··· Supplied data

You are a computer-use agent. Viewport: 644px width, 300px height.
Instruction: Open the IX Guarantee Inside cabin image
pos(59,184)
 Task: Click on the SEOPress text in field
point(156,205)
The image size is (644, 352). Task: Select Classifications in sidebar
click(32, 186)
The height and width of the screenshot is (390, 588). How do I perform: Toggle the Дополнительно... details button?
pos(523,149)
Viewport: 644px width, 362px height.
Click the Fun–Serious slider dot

······

→ **What is being asked**:
Only the lines from the one containing "Task: Click on the SEOPress text in field" through the final line above should be duplicated, exactly as they stand.

→ **Your solution**:
 Task: Click on the SEOPress text in field
point(156,205)
The image size is (644, 352). Task: Select Classifications in sidebar
click(32, 186)
The height and width of the screenshot is (390, 588). How do I perform: Toggle the Дополнительно... details button?
pos(523,149)
Viewport: 644px width, 362px height.
Click the Fun–Serious slider dot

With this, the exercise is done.